April 23, 2009 06:57PM

I reat the "compare" article at http://htmlpurifier.org/comparison.html and some questions are not answered..

1) I guess if say "htmlentities" or "htmlspecialchars", it will be safe in any case. 2) If I use a DOM sub-tree parser (like htmltidy is, afaik), then remove all tag attributes and flatten all non-whitelisted tags, then send every text node in the DOM tree through htmlspecialchars, then rebuild the html, then it will be safe - right? 3) If I use a bbcode or wiki markup parser to identify the wiki tokens, then clean the remaining text fragments with htmlspecialchars, then build the html, then it should be safe - correct? 4) As an extension to 2), I could allow some whitelisted attribute names and attribute values (using a regex filter for urls, for instance). It could still be safe, right?

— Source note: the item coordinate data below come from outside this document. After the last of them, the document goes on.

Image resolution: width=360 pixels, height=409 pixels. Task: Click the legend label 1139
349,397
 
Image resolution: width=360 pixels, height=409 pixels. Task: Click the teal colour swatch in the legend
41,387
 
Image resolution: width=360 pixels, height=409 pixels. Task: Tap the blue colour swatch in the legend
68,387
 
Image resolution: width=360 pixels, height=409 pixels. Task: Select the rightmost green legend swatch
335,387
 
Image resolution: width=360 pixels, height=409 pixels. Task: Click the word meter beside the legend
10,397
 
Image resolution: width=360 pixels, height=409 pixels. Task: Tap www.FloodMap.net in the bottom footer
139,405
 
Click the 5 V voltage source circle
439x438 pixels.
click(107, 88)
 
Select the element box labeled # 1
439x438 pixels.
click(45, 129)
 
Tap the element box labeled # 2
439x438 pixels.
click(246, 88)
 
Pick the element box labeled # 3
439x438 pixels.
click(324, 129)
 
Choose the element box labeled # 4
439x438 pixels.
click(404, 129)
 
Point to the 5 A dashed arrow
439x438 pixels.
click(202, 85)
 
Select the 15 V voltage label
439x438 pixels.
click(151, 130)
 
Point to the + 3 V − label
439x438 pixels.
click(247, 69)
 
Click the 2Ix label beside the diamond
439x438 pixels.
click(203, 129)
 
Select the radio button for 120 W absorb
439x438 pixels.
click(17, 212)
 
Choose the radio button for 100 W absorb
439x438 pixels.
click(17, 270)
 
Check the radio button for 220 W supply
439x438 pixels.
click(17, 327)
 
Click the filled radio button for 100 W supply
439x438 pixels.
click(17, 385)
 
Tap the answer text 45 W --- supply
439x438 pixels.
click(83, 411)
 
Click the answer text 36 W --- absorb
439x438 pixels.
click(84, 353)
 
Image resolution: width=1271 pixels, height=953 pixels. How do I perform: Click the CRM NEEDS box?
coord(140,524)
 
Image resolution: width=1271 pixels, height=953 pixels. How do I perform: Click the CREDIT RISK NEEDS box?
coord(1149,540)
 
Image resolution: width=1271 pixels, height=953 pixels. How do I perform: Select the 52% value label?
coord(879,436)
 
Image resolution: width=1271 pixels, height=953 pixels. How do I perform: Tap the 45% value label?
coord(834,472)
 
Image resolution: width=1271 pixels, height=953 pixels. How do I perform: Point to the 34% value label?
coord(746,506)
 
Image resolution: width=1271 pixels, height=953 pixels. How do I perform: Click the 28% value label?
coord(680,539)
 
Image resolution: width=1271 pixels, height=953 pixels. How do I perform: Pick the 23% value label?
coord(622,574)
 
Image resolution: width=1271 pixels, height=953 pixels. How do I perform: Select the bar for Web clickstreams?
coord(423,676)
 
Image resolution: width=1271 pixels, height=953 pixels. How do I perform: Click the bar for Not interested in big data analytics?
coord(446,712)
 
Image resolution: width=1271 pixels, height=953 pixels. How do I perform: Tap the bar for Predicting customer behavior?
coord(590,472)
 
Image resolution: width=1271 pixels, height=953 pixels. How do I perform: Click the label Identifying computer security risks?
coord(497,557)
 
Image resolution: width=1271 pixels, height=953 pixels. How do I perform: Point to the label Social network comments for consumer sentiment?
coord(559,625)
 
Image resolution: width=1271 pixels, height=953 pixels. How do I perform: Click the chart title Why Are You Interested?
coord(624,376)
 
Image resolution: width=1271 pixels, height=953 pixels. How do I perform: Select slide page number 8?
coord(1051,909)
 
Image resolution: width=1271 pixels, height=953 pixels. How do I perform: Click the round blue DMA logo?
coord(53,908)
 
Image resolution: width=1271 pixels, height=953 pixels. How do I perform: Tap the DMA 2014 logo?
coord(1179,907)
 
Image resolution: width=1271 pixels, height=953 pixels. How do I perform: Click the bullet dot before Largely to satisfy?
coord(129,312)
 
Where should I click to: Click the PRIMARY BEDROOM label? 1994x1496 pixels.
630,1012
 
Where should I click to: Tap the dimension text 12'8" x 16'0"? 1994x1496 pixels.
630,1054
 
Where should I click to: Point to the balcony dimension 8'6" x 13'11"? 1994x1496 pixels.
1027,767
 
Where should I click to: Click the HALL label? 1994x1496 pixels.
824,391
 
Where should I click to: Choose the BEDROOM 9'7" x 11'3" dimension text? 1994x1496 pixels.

For the alternatives discussed in the article: - Some of them have parameters the admin can set. As I understand, the article looks at the default configuration and then says it's not safe, or breaks. Does this mean, these tools could do the job with proper configuration? - When talking about wiki markup or bbcode, the article argues that too many things are filtered out, and we make some valuable formatting possibilities impossible. I guess that's why Wikipedia allows a subset of HTML. Again, I can ask, can you make these systems safe by being more strict about the available html tags?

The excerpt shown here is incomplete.